Cyclophosphamide has been reported to potentiate doxorubicin-induced cardiotoxicity.
Treatment with cyclophosphamide may cause significant suppression of immune responses. Serious, sometimes fatal, infections may develop in severely immunosuppressed patients. Cyclophosphamide treatment may not be indicated, or should be interrupted, or the dose reduced, in patients who have or who develop viral, bacterial, fungal, protozoan, or helminthic infections.
Anaphylactic reactions have been reported; death has also been reported in association with this event. Possible cross-sensitivity with other alkylating agents has been reported.
Special attention to the possible development of toxicity should be exercised in patients being treated with cyclophosphamide if any of the following conditions are present:
- Tumor cell infiltration of bone marrow
- Previous X-ray therapy
- Previous therapy with other cytotoxic agents
- Impaired hepatic function
- Impaired renal function
During treatment, the patient’s hematologic profile (particularly neutrophils and platelets) should be monitored regularly to determine the degree of hematopoietic suppression. Urine should also be examined regularly for red cells which may precede hemorrhagic cystitis.
The rate of metabolism and the leukopenic activity of cyclophosphamide reportedly are increased by chronic administration of high doses of phenobarbital.
The physician should be alert for possible combined drug actions, desirable or undesirable, involving cyclophosphamide even though cyclophosphamide has been used successfully concurrently with other drugs, including other cytotoxic drugs.
Cyclophosphamide treatment, which causes a marked and persistent inhibition of cholinesterase activity, potentiates the effect of succinylcholine chloride.
If a patient has been treated with cyclophosphamide within 10 days of general anesthesia, the anesthesiologist should be alerted.

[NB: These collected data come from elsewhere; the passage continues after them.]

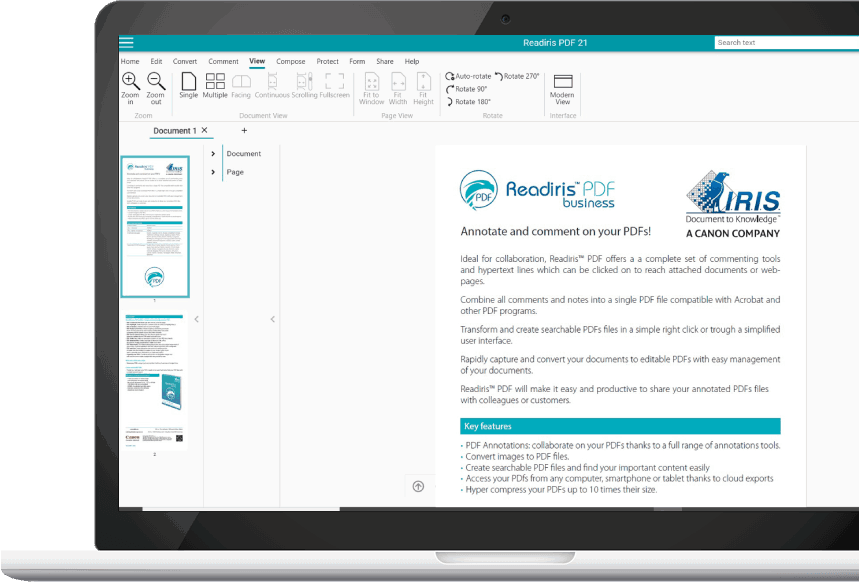Click the Zoom out magnifier icon
The image size is (859, 582).
click(x=156, y=82)
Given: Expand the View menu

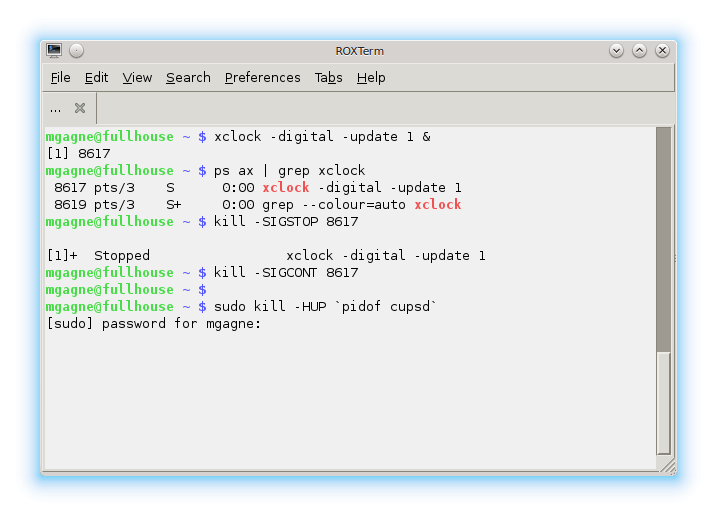Looking at the screenshot, I should point(137,78).
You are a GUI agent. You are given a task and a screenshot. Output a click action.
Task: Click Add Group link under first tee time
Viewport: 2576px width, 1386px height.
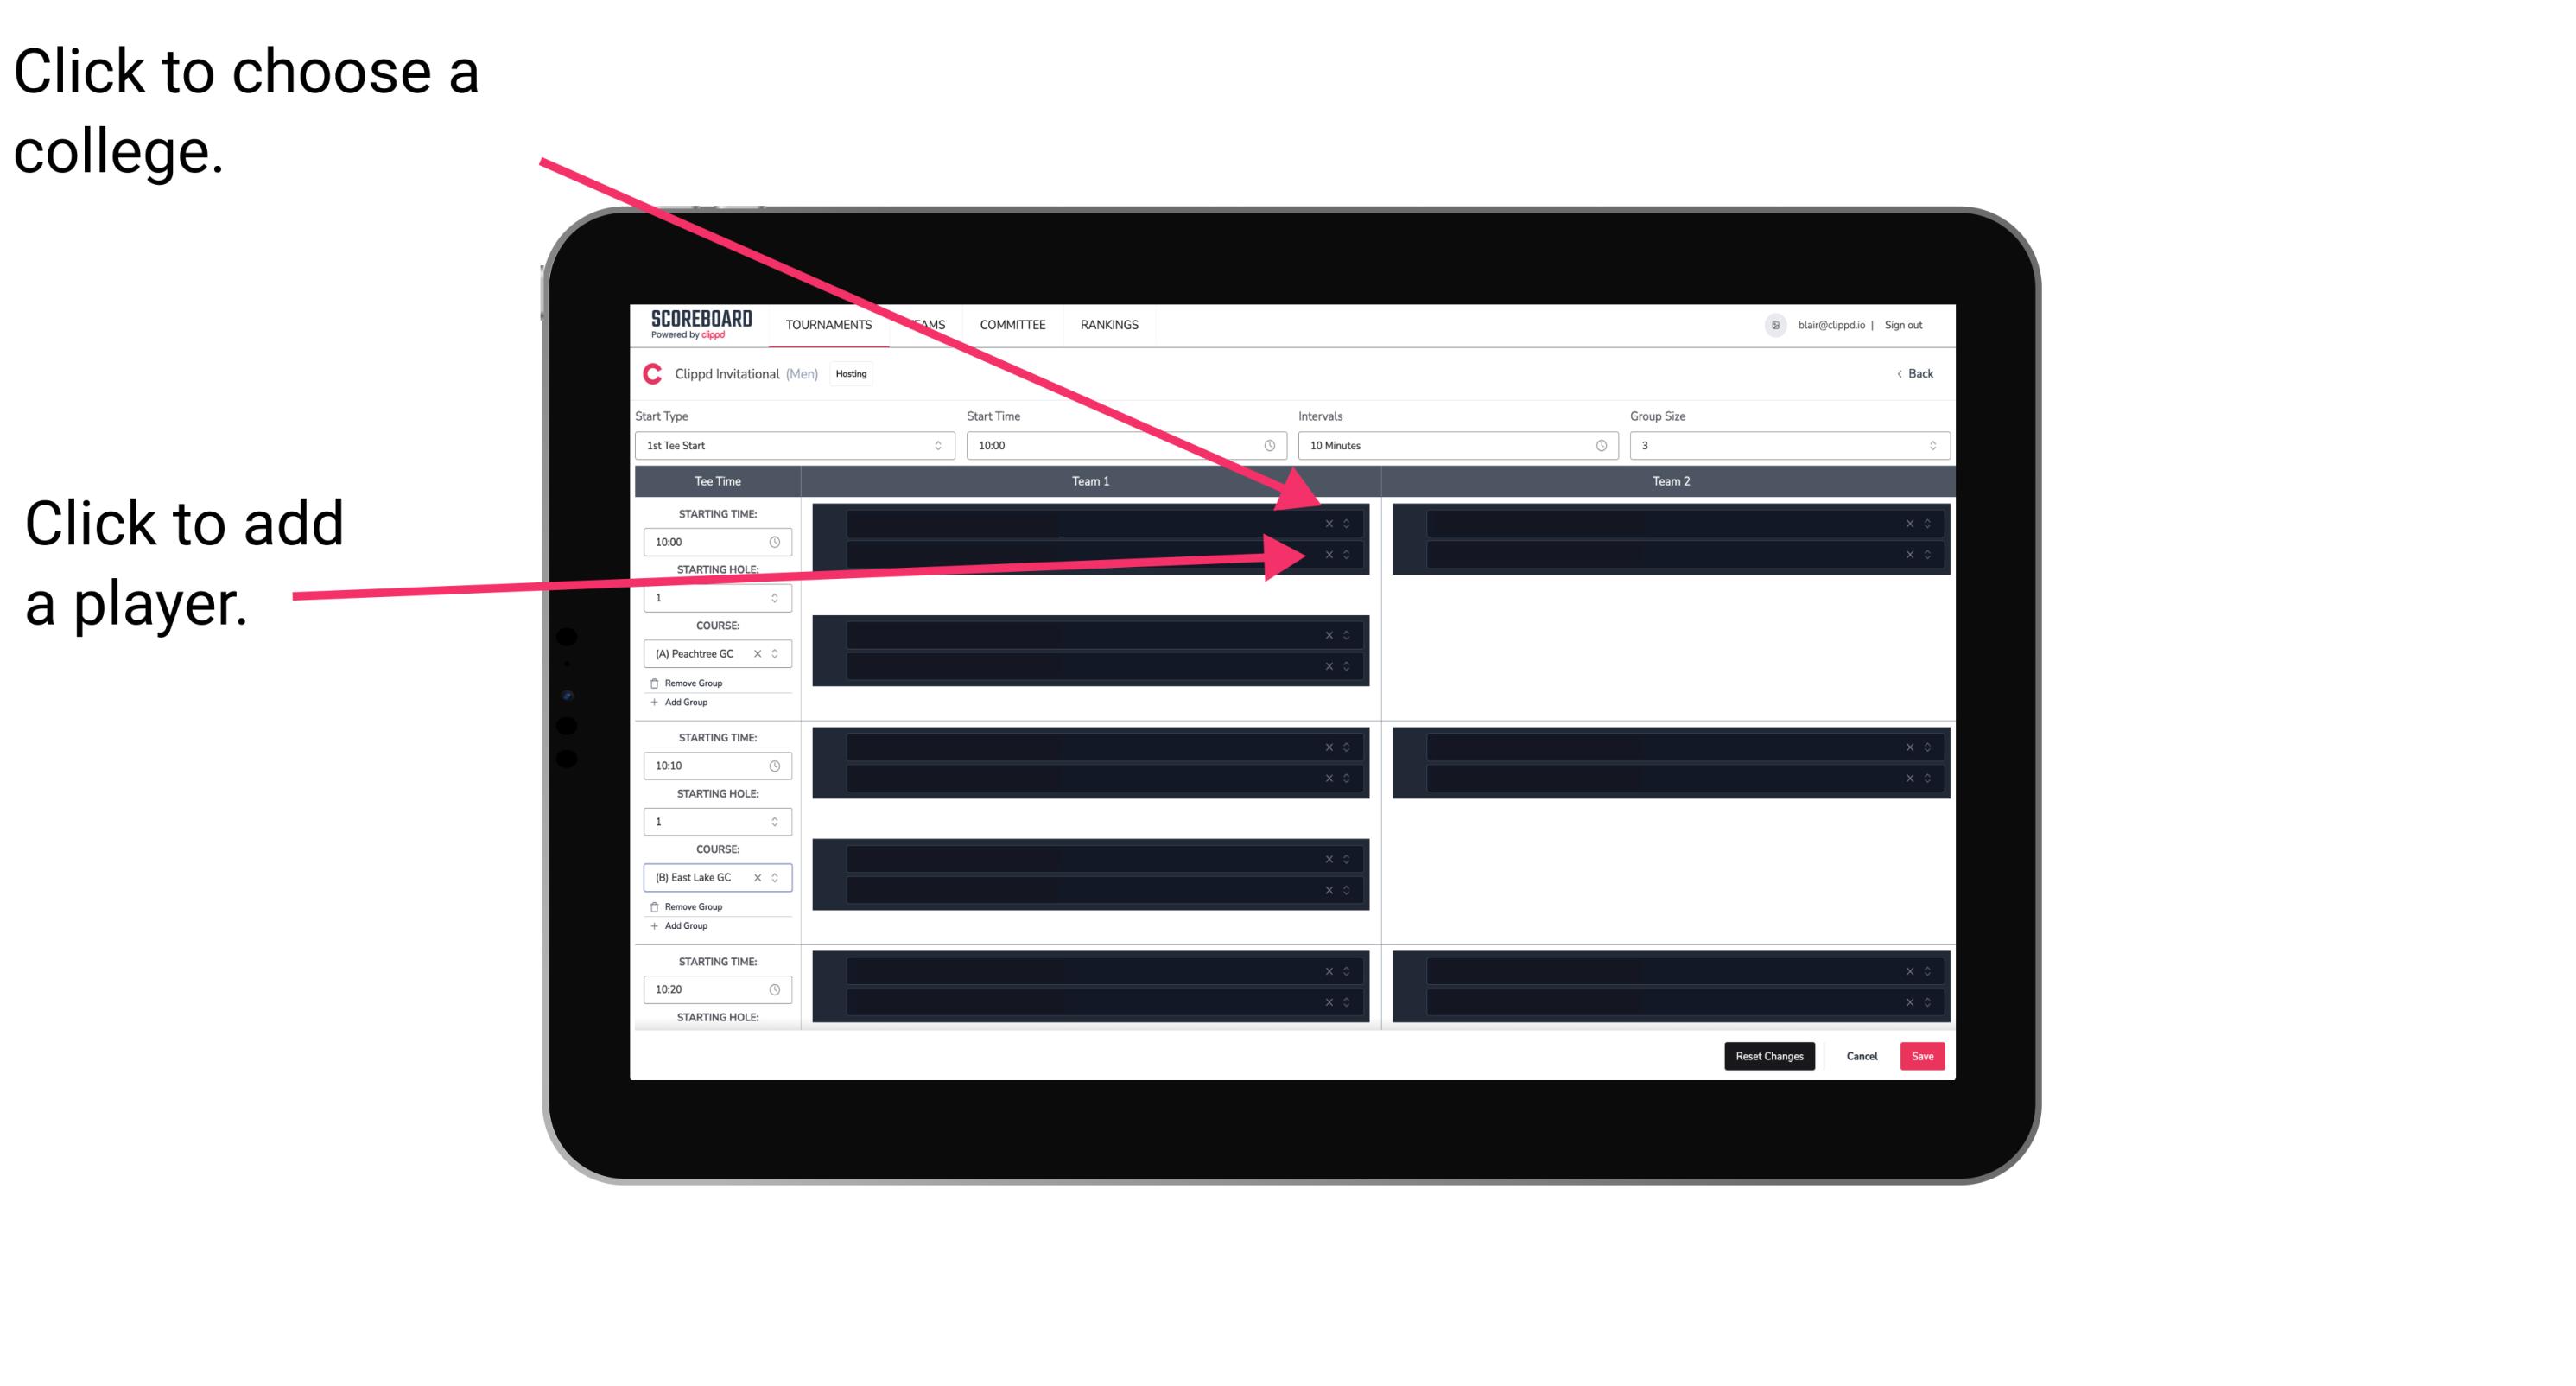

Since cyclophosphamide has been reported to be more toxic in adrenalectomized dogs, adjustment of the doses of both replacement steroids and cyclophosphamide may be necessary for the adrenalectomized patient.
Cyclophosphamide may interfere with normal wound healing.
Carcinogenesis, Mutagenesis, and Impairment of Fertility
See WARNINGS: Carcinogenesis, Mutagenesis, and Impairment of Fertility.
Pregnancy Category D:
Cyclophosphamide is excreted in breast milk. Because of the potential for serious adverse reactions and the potential for tumorigenicity shown for cyclophosphamide in humans, a decision should be made whether to discontinue nursing or to discontinue the drug, taking into account the importance of the drug to the mother.
The safety profile of cyclophosphamide in pediatric patients is similar to that of the adult population (see ADVERSE REACTIONS).
Insufficient data from clinical studies of cyclophospamide for malignant lymphoma, multiple myeloma, leukemia, mycosis fungoides, neuroblastoma, retinoblastoma, and breast carcinoma are available for patients 65 years of age and older to determine whether they respond differently than younger patients. In two clinical trials in which cyclophosphamide was compared with paclitaxel, each in combination with cisplatin, for the treatment of advanced ovarian carcinoma, 154 (28%) of 552 patients who received cyclophosphamide plus cisplatin were 65 years or older. Subset analyses (<65 versus >65 years) from these trials, published reports of clinical trials of cyclophosphamide-containing regimens in breast cancer and non-Hodgkin’s lymphoma, and postmarketing experience suggest that elderly patients may be more susceptible to cyclophosphamide toxicities. In general, dose selection for an elderly patient should be cautious, usually starting at the low end of the dosing range and adjusting as necessary based on patient response (see DOSAGE AND ADMINISTRATION: Treatment of Malignant Diseases).